Problem with l2tp over LTE

Hi,

I am trying to figure it out but I cannot understand what I am doing wrong. l2tp over IPsec VPN connects when over ISP but not when failover on LTE.

Topology:
Site A:
hAP ax2 (RouterOS v7) => dual-WAN failover, ISP and LTE with different distance. When ISP is down it failovers to LTE.

  • ISP side => dhcp-client
  • LTE side => wap AC LTE6(RouterOS v6). Connect with a /30 subnet with hAP ax2.
  • Has 2x l2tp-clients, one for each CCR on Site B
  • There is a single UTP cable that goes to a switch where both hAP ax + ISP + LTE are connected, so they are separated with vlans.

Site B:
2x CCR1016 (RouterOS v6) =>

  • 2 different ISPs
  • Each CCR connects to 1 ISP and have assigned a public static IP from separate /29 subnet.
  • Each CCR act as l2tp server


    Problem Descritpion:
    When Site A has internet over ISP, both l2tp-clients connect without problem. But, when I unplug ISP so that it failovers to LTE, one l2tp-client works, the other doesn’t connect.
    On CCR side of the failing l2tp-client I get
    l2tp,info “first L2TP UDP packet received from XX.XX.XX.XX”
    l2tp,error “L2TP connection rejected no IPsec encryption while it was required”

Provided that I can not share full export, only specific partial, could you please help me with an idea how to troubleshoot this.
I can only assume that this has to do with MTU problem.

Generally I haven’t noticed other problem, clients have internet connectivity without problem on both cases on Site A.

Let me know what info you would need to provide.

Thank you.

Unless the log message is incorrect (which is not very likely), it clearly states that the initial L2TP packet has arrived directly in plaintext rather than encrypted using IPsec. So the IPsec configuration at the client side seems to be unable to deal with the dual WAN failover.

Something like this cannot be debugged remotely without seeing the complete configuration, but if you obfuscate all the public subnets, usernames and any kind of passwords&secrets from the configuration export, it should be safe to post it. Just do the obfuscation in such a way that addresses in the same subnet stay in the same subnet, so if you have e.g. 197.36.25.42/24 and gateway 197.36.25.1, obfuscate that as a.a.a.42/24 and a.a.a.1 .

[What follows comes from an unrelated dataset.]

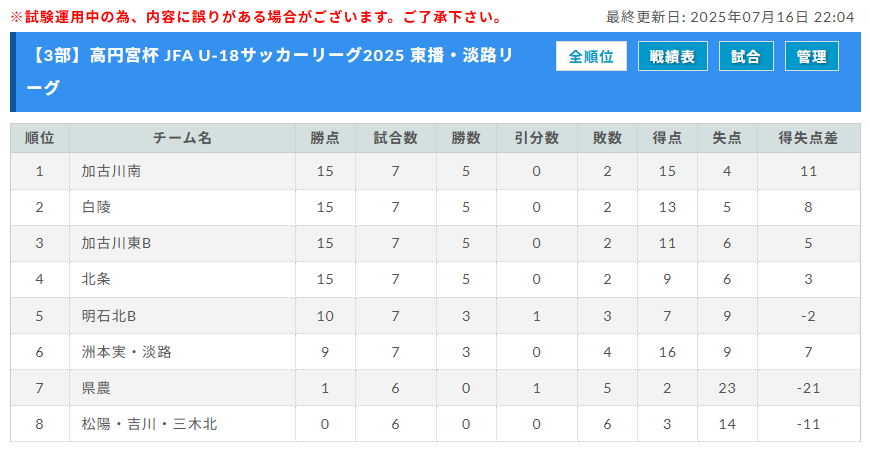Click the 勝点 column header
Viewport: 869px width, 457px height.
click(325, 138)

How do you configure the IPsec layer, just by specifying the ipsec-secret and setting use-ipsec to yes in the L2TP client configuration? If so, bear in mind that the IPsec configuration is created dynamically, taking into account the route to the server used at the moment of creation, which also determines the source address that will be used for the L2TP transport packets, and the local-address of the dynamically created IPsec peer is set accordingly. So if the routing changes, the L2TP transport packets stop matching the traffic selector of the IPsec transport policy linked to the previous local-address and leak unencrypted.

Upon further investigation that happened yesterday, I realized some more things.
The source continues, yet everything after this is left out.